Arc is not supposed to be able to segfault MzScheme. To MzScheme, Arc is just a big program written in Scheme. And MzScheme running Scheme programs is not supposed to segfault.
(If you aren't using the C foreign function interface, of course. A messed up pointer can cause unrelated code to blow up later. So the above paragraph is true if you are only using libraries which are either written in Scheme [and/or Arc, since Arc is written in Scheme] or part of the official MzScheme distribution).
It's true that the PLT folks certainly don't want to be debugging your Arc program, but they do want to be able to get MzScheme to work. And the way to enable them to do that is to give them a test case that they can run to see the segfault. If you can. Even if it is thousands of lines of code and megabytes of data. If you give them a shell script "diedie" that runs a MzScheme program (that runs Arc and loads your program and imports your data) that segfaults, then you make it possible for them to find out what is causing the segfault.

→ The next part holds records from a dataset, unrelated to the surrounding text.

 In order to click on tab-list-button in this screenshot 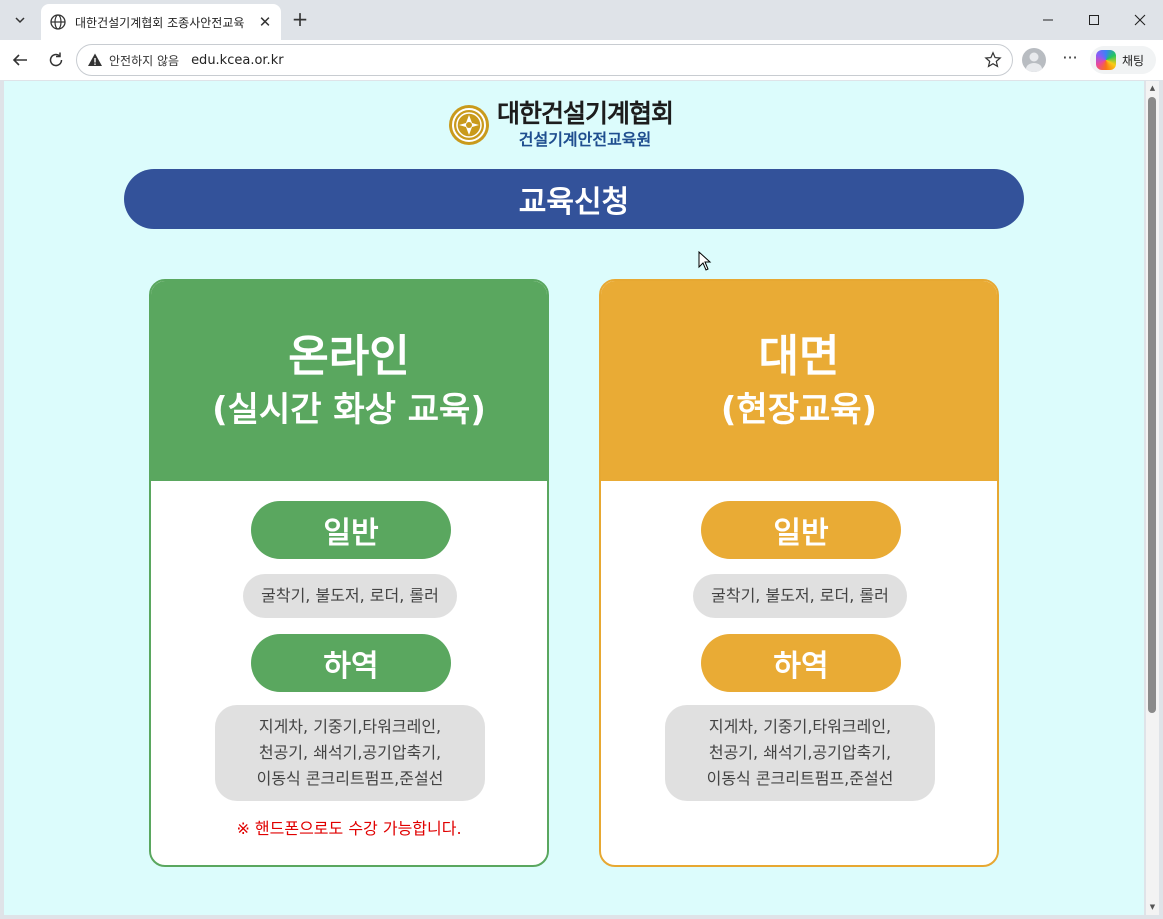, I will do `click(20, 20)`.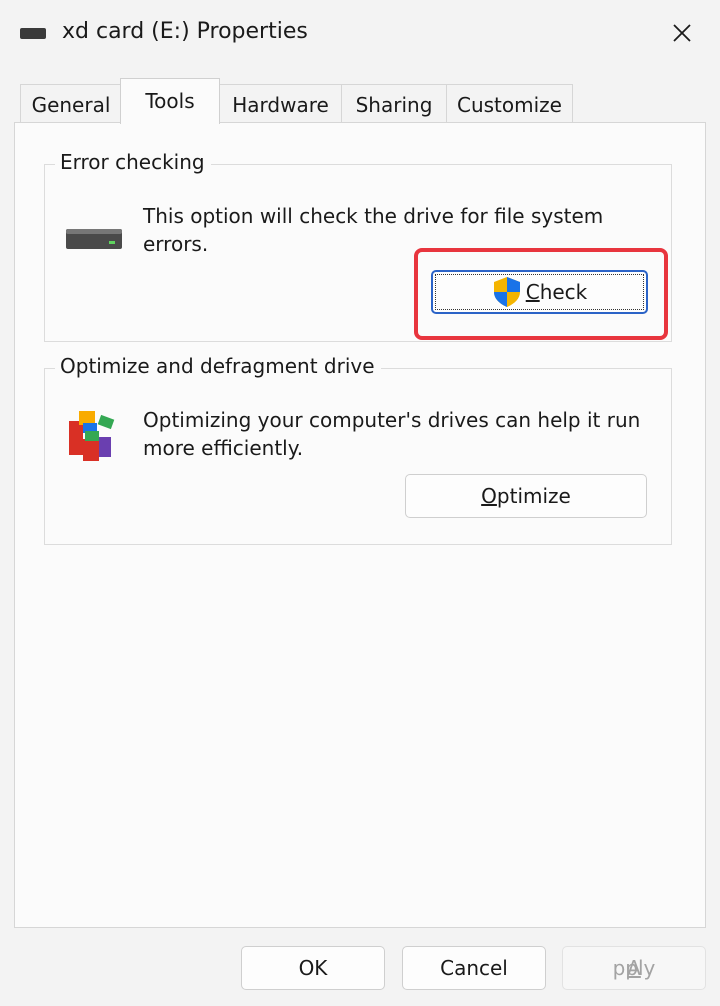 Image resolution: width=720 pixels, height=1006 pixels. I want to click on apply-label-rest: pply, so click(634, 968).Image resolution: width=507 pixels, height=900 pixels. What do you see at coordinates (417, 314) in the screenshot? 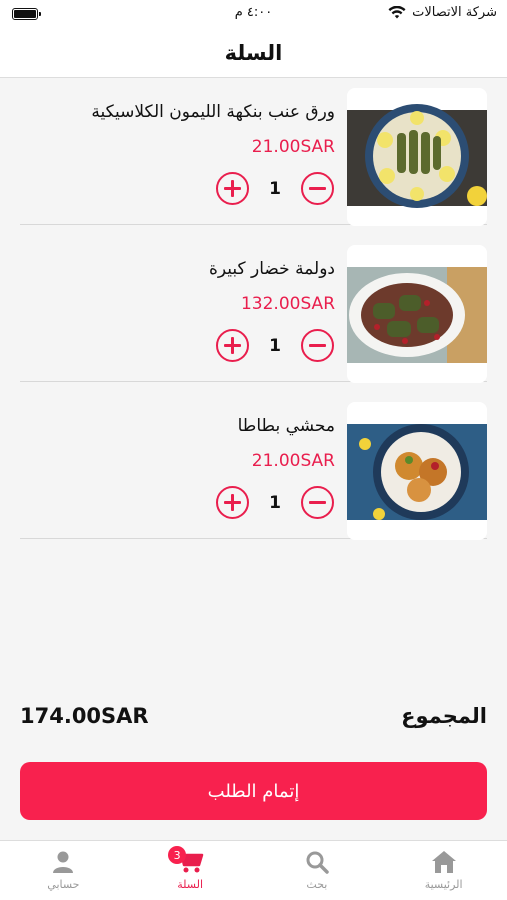
I see `vegetable-dolma-dish-image` at bounding box center [417, 314].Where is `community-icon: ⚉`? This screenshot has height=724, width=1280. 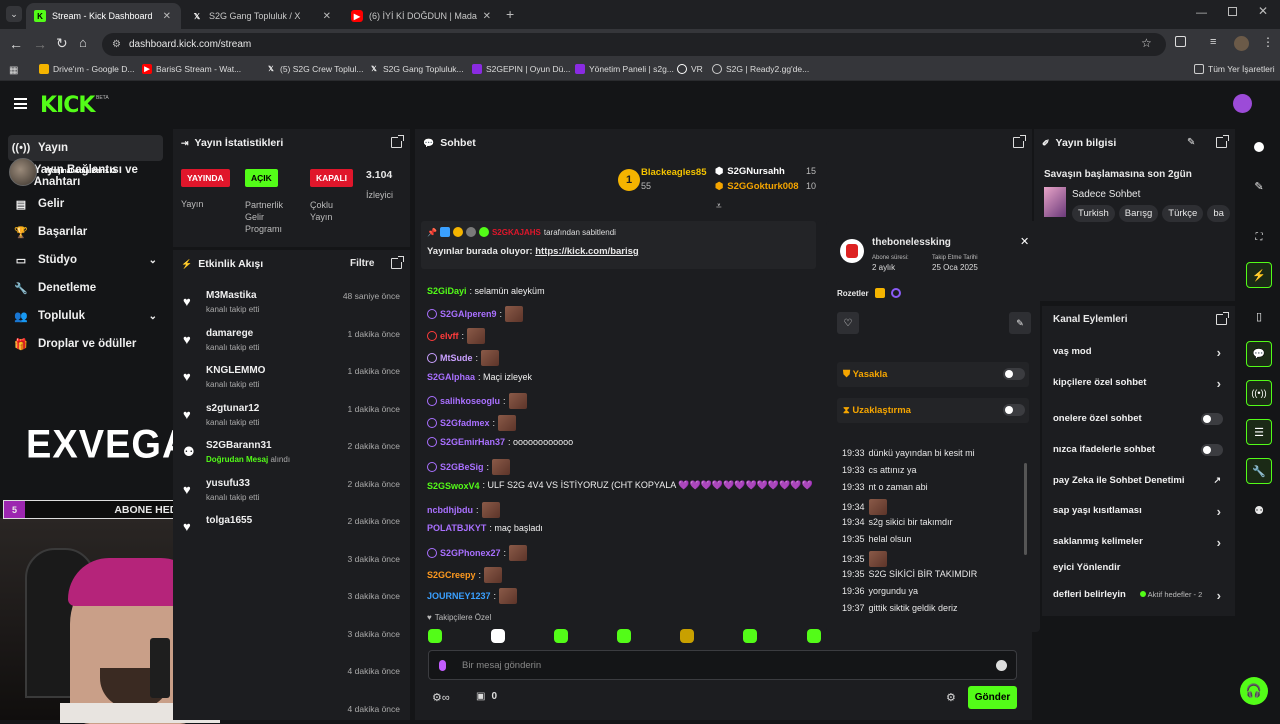 community-icon: ⚉ is located at coordinates (1259, 510).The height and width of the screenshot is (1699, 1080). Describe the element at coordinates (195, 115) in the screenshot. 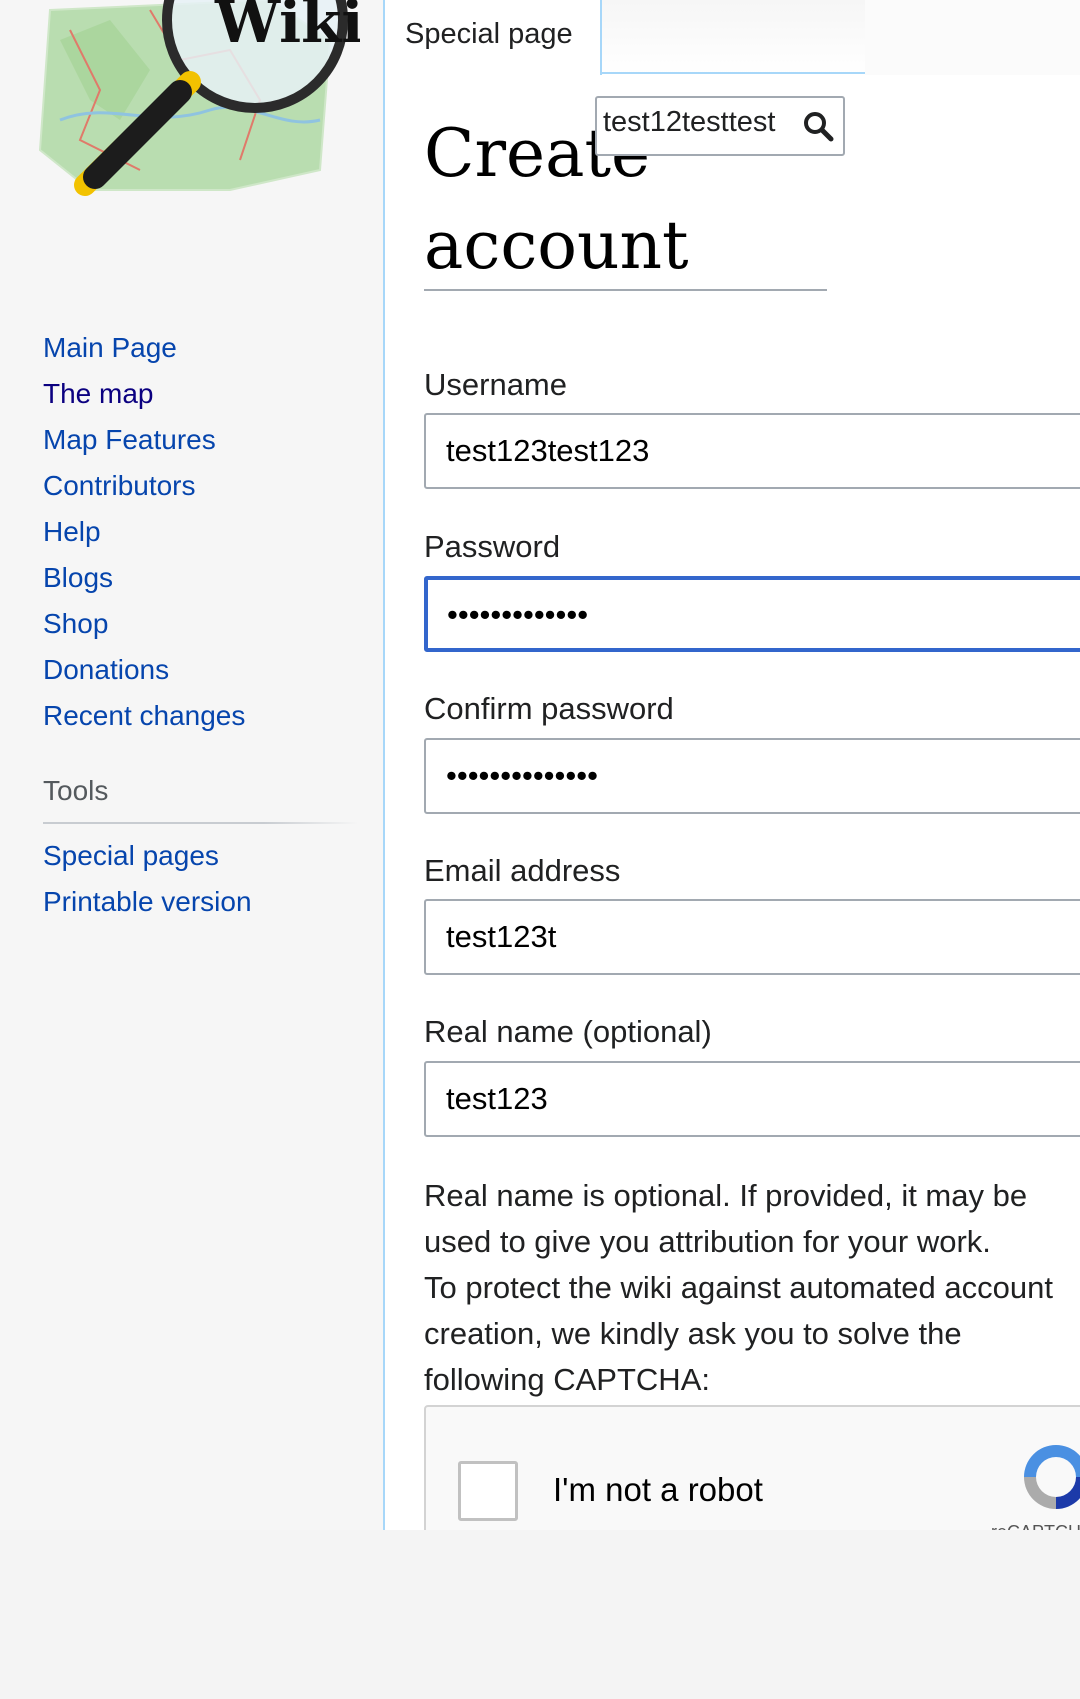

I see `wiki-logo: Wiki` at that location.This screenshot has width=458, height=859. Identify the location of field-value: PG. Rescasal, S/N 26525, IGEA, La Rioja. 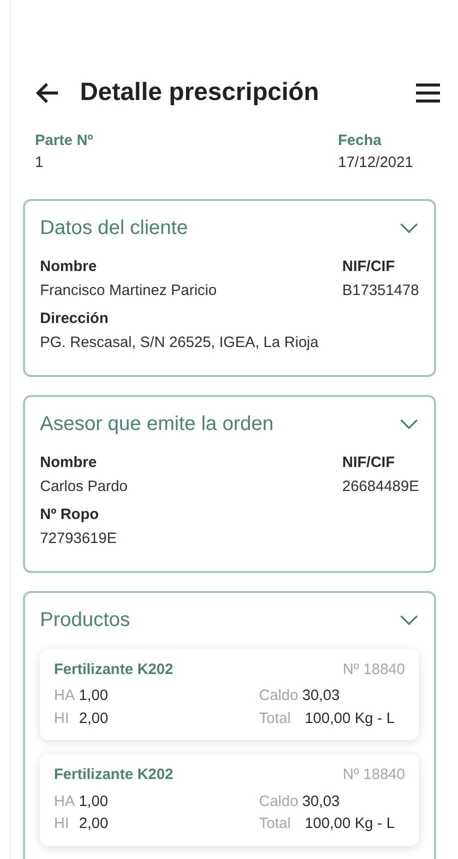
(180, 342).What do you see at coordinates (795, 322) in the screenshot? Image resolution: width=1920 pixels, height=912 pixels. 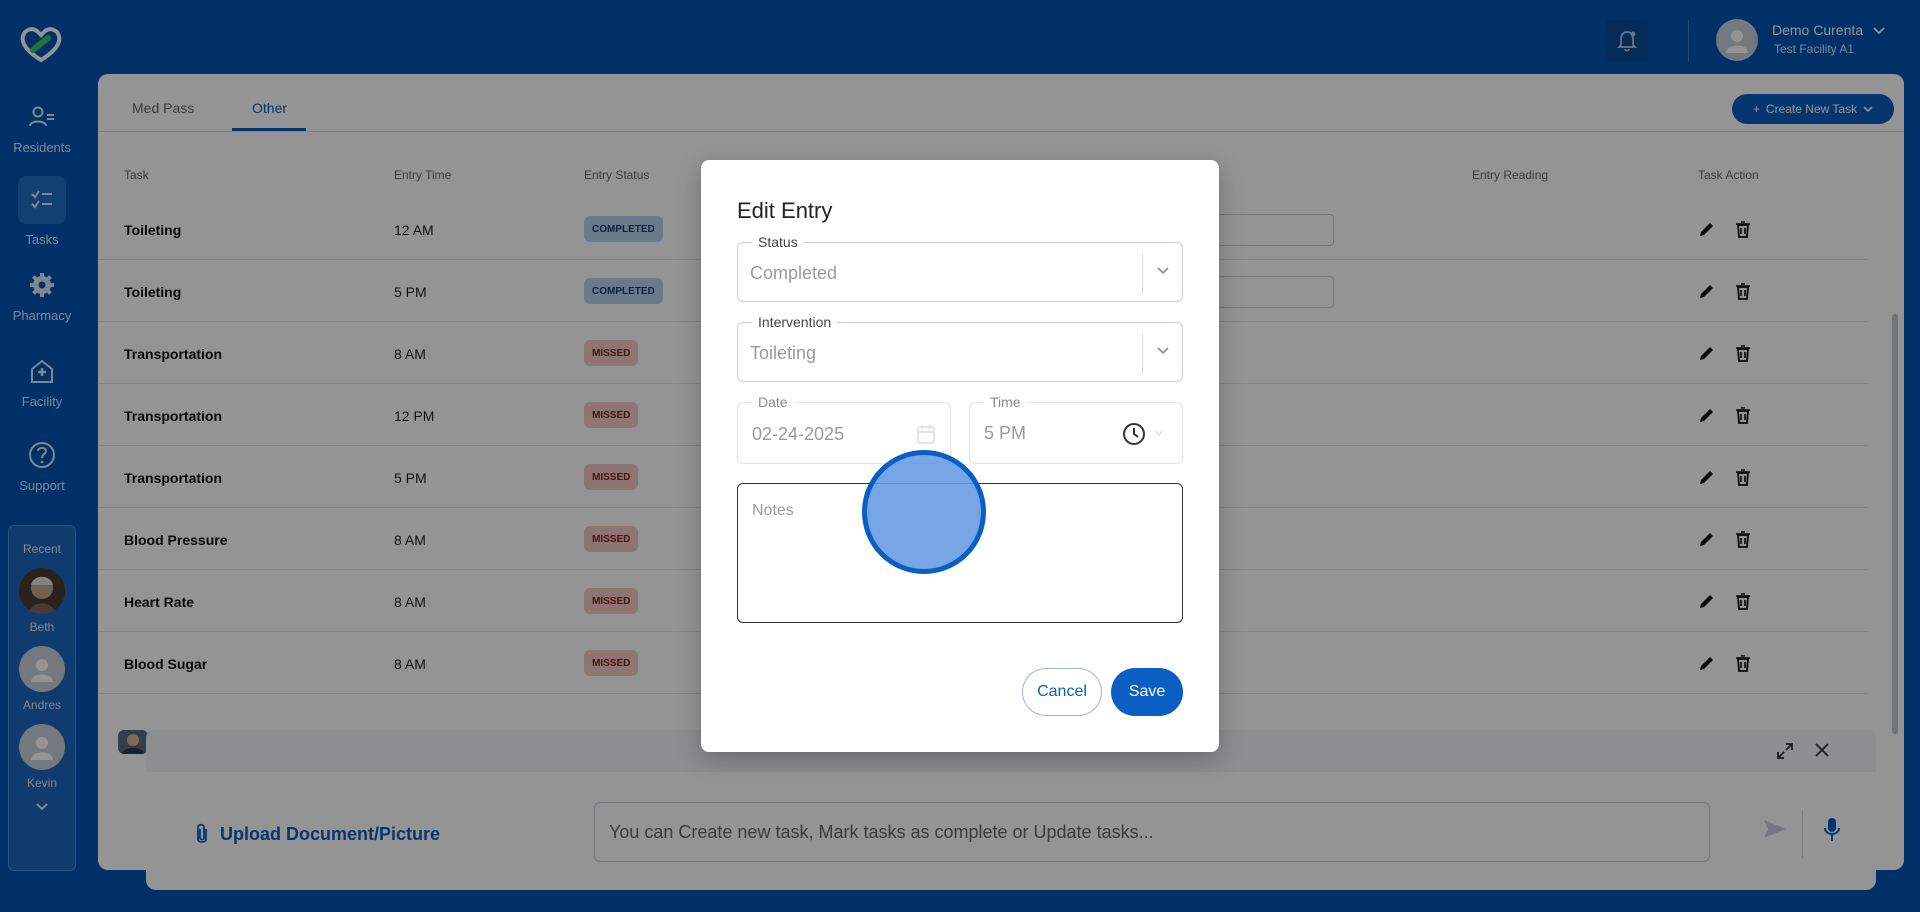 I see `intervention-label: Intervention` at bounding box center [795, 322]. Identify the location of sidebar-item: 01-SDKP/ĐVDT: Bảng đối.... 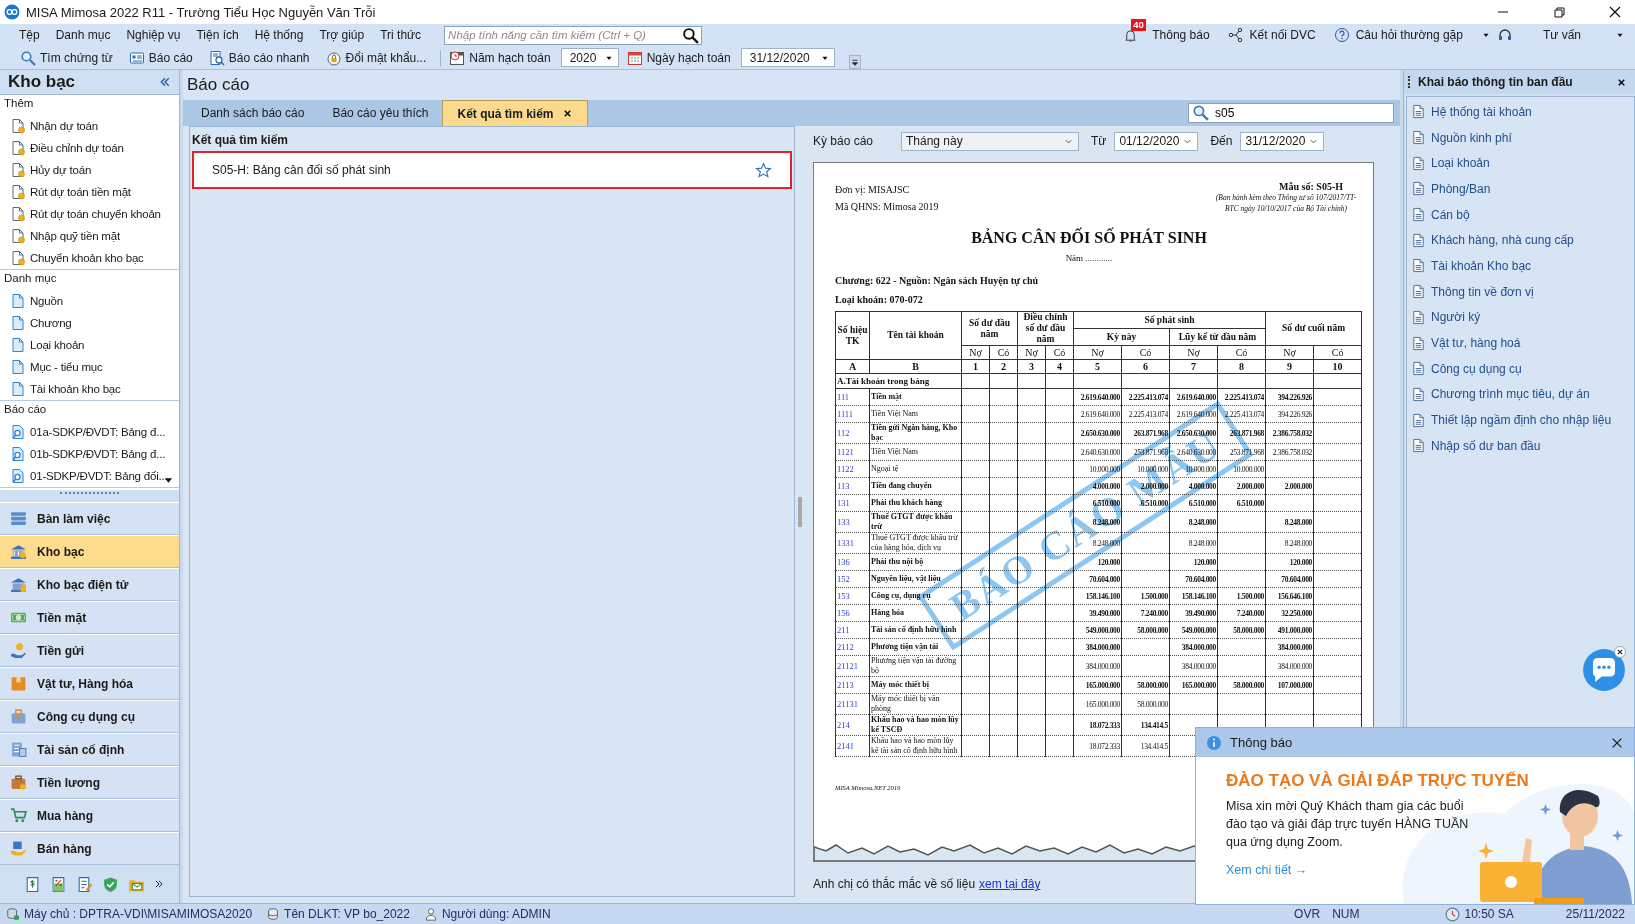
(90, 476).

"If you aren't using the C foreign function interface, of course."
Yeah that phase actually performs stemming as well using the FFI. For a long time that was my prime suspect, but I have never been able to get stemming to segfault in isolation, either within arc or from a C program. And I have been able to get my program to segfault without the stemming.
You're right, I'll take another stab at a test case. And I'll not try so hard to make it tiny.